▶ [INPUT FOR THIS TASK]:
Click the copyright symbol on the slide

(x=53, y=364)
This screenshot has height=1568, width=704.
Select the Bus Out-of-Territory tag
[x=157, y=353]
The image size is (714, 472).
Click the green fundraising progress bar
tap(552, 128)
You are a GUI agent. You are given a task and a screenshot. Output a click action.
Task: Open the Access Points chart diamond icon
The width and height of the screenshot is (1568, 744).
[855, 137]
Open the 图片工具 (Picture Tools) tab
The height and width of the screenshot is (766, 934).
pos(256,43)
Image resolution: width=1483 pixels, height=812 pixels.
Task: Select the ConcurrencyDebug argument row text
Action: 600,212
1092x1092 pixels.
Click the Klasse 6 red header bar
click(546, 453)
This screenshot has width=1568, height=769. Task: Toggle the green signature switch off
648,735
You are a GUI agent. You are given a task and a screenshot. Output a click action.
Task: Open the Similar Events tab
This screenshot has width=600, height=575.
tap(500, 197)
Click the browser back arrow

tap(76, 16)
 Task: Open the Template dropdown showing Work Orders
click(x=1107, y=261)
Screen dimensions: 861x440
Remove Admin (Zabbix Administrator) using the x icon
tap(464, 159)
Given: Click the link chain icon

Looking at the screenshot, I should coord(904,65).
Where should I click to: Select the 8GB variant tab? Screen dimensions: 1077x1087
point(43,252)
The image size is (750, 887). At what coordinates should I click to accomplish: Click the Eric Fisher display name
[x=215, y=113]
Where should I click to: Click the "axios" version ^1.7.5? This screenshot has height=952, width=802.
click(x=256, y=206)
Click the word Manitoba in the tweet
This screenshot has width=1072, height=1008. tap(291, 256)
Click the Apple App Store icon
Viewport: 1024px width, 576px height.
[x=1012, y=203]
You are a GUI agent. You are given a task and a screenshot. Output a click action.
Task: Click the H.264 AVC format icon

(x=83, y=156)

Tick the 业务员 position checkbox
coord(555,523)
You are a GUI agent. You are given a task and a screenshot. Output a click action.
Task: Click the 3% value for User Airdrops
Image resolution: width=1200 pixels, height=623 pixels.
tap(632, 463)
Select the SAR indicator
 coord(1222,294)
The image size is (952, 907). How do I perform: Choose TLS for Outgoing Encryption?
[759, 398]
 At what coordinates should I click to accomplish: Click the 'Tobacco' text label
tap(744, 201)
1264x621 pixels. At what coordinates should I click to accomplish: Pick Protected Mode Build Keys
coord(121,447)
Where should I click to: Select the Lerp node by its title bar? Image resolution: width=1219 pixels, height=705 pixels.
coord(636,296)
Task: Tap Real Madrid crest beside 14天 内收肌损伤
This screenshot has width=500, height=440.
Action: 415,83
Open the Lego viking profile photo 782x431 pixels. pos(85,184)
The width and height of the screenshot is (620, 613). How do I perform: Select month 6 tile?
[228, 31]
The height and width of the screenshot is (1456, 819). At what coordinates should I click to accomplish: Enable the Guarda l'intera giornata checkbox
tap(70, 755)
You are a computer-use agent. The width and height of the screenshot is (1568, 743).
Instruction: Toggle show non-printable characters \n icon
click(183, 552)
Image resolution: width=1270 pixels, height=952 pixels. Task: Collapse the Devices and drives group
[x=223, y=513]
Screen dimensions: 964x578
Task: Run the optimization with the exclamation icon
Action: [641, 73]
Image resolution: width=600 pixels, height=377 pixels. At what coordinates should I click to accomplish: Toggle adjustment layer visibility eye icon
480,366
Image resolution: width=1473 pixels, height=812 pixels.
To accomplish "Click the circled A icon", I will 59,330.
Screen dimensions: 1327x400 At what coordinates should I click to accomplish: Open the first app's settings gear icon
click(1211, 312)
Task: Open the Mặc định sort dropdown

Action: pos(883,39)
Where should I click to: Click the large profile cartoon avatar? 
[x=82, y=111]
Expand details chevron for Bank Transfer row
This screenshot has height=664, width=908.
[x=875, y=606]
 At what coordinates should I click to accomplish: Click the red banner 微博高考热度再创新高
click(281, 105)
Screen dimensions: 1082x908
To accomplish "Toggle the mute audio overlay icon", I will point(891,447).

▶ [TASK STATEMENT]: The full listing is to be copied verbatim.

▶ [SOLUTION TO THIS TASK]:
Click the copyright symbol on the slide

(x=53, y=364)
This screenshot has height=1568, width=704.
Select the Bus Out-of-Territory tag
[x=157, y=353]
The image size is (714, 472).
Click the green fundraising progress bar
tap(552, 128)
You are a GUI agent. You are given a task and a screenshot. Output a click action.
Task: Open the Access Points chart diamond icon
The width and height of the screenshot is (1568, 744).
[855, 137]
Open the 图片工具 (Picture Tools) tab
The height and width of the screenshot is (766, 934).
pos(256,43)
Image resolution: width=1483 pixels, height=812 pixels.
Task: Select the ConcurrencyDebug argument row text
Action: 600,212
1092x1092 pixels.
Click the Klasse 6 red header bar
click(546, 453)
This screenshot has width=1568, height=769. Task: Toggle the green signature switch off
648,735
You are a GUI agent. You are given a task and a screenshot. Output a click action.
Task: Open the Similar Events tab
This screenshot has width=600, height=575.
tap(500, 197)
Click the browser back arrow

tap(76, 16)
 Task: Open the Template dropdown showing Work Orders
click(x=1107, y=261)
Screen dimensions: 861x440
Remove Admin (Zabbix Administrator) using the x icon
tap(464, 159)
Given: Click the link chain icon

Looking at the screenshot, I should coord(904,65).
Where should I click to: Select the 8GB variant tab? Screen dimensions: 1077x1087
point(43,252)
The image size is (750, 887). At what coordinates should I click to accomplish: Click the Eric Fisher display name
[x=215, y=113]
Where should I click to: Click the "axios" version ^1.7.5? This screenshot has height=952, width=802.
click(x=256, y=206)
Click the word Manitoba in the tweet
This screenshot has width=1072, height=1008. tap(291, 256)
Click the Apple App Store icon
Viewport: 1024px width, 576px height.
[x=1012, y=203]
You are a GUI agent. You are given a task and a screenshot. Output a click action.
Task: Click the H.264 AVC format icon

(x=83, y=156)

Tick the 业务员 position checkbox
coord(555,523)
You are a GUI agent. You are given a task and a screenshot. Output a click action.
Task: Click the 3% value for User Airdrops
Image resolution: width=1200 pixels, height=623 pixels.
tap(632, 463)
Select the SAR indicator
 coord(1222,294)
The image size is (952, 907). How do I perform: Choose TLS for Outgoing Encryption?
[759, 398]
 At what coordinates should I click to accomplish: Click the 'Tobacco' text label
tap(744, 201)
1264x621 pixels. At what coordinates should I click to accomplish: Pick Protected Mode Build Keys
coord(121,447)
Where should I click to: Select the Lerp node by its title bar? Image resolution: width=1219 pixels, height=705 pixels.
coord(636,296)
Task: Tap Real Madrid crest beside 14天 内收肌损伤
This screenshot has width=500, height=440.
Action: 415,83
Open the Lego viking profile photo 782x431 pixels. pos(85,184)
The width and height of the screenshot is (620, 613). How do I perform: Select month 6 tile?
[228, 31]
The height and width of the screenshot is (1456, 819). At what coordinates should I click to accomplish: Enable the Guarda l'intera giornata checkbox
tap(70, 755)
You are a computer-use agent. The width and height of the screenshot is (1568, 743).
Instruction: Toggle show non-printable characters \n icon
click(183, 552)
Image resolution: width=1270 pixels, height=952 pixels. Task: Collapse the Devices and drives group
[x=223, y=513]
Screen dimensions: 964x578
Task: Run the optimization with the exclamation icon
Action: [641, 73]
Image resolution: width=600 pixels, height=377 pixels. At what coordinates should I click to accomplish: Toggle adjustment layer visibility eye icon
480,366
Image resolution: width=1473 pixels, height=812 pixels.
To accomplish "Click the circled A icon", I will 59,330.
Screen dimensions: 1327x400 At what coordinates should I click to accomplish: Open the first app's settings gear icon
click(1211, 312)
Task: Open the Mặc định sort dropdown

Action: pos(883,39)
Where should I click to: Click the large profile cartoon avatar? 
[x=82, y=111]
Expand details chevron for Bank Transfer row
This screenshot has height=664, width=908.
[x=875, y=606]
 At what coordinates should I click to accomplish: Click the red banner 微博高考热度再创新高
click(281, 105)
Screen dimensions: 1082x908
To accomplish "Toggle the mute audio overlay icon", I will point(891,447).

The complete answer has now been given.